_AIM OF THE TASK_. Restate all of the data precisely, omitting nothing.

_DATA FOR REVIEW_.
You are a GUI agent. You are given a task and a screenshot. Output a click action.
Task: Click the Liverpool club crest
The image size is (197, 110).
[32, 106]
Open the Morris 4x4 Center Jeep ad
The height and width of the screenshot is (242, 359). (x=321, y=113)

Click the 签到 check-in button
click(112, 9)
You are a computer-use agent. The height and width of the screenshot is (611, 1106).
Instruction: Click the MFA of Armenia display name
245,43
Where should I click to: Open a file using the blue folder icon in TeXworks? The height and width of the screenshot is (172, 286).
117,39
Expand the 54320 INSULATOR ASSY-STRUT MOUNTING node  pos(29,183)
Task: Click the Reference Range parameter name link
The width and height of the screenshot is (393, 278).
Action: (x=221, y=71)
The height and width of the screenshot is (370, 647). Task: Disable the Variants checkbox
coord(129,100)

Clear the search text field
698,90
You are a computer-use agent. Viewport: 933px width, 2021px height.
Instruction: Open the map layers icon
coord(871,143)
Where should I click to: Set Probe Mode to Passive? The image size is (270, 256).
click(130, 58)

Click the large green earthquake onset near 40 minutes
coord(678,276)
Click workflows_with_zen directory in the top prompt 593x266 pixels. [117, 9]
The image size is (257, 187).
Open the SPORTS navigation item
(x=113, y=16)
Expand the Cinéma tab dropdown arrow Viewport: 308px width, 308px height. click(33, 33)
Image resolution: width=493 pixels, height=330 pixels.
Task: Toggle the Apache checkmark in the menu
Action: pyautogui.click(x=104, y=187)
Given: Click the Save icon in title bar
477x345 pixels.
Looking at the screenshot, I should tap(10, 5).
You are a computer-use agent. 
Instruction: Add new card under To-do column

_SOLUTION_.
You are a GUI agent. You are given a task and a screenshot. Output a click action.
Task: Click the Liverpool club crest
The image size is (197, 110).
[32, 106]
Open the Morris 4x4 Center Jeep ad
The height and width of the screenshot is (242, 359). (x=321, y=113)

Click the 签到 check-in button
click(112, 9)
You are a computer-use agent. The height and width of the screenshot is (611, 1106).
Instruction: Click the MFA of Armenia display name
245,43
Where should I click to: Open a file using the blue folder icon in TeXworks? The height and width of the screenshot is (172, 286).
117,39
Expand the 54320 INSULATOR ASSY-STRUT MOUNTING node  pos(29,183)
Task: Click the Reference Range parameter name link
The width and height of the screenshot is (393, 278).
Action: (x=221, y=71)
The height and width of the screenshot is (370, 647). Task: Disable the Variants checkbox
coord(129,100)

Clear the search text field
698,90
You are a computer-use agent. Viewport: 933px width, 2021px height.
Instruction: Open the map layers icon
coord(871,143)
Where should I click to: Set Probe Mode to Passive? The image size is (270, 256).
click(130, 58)

Click the large green earthquake onset near 40 minutes
coord(678,276)
Click workflows_with_zen directory in the top prompt 593x266 pixels. [117, 9]
The image size is (257, 187).
Open the SPORTS navigation item
(x=113, y=16)
Expand the Cinéma tab dropdown arrow Viewport: 308px width, 308px height. click(33, 33)
Image resolution: width=493 pixels, height=330 pixels.
Task: Toggle the Apache checkmark in the menu
Action: pyautogui.click(x=104, y=187)
Given: Click the Save icon in title bar
477x345 pixels.
Looking at the screenshot, I should tap(10, 5).
You are a computer-use agent. 
Instruction: Add new card under To-do column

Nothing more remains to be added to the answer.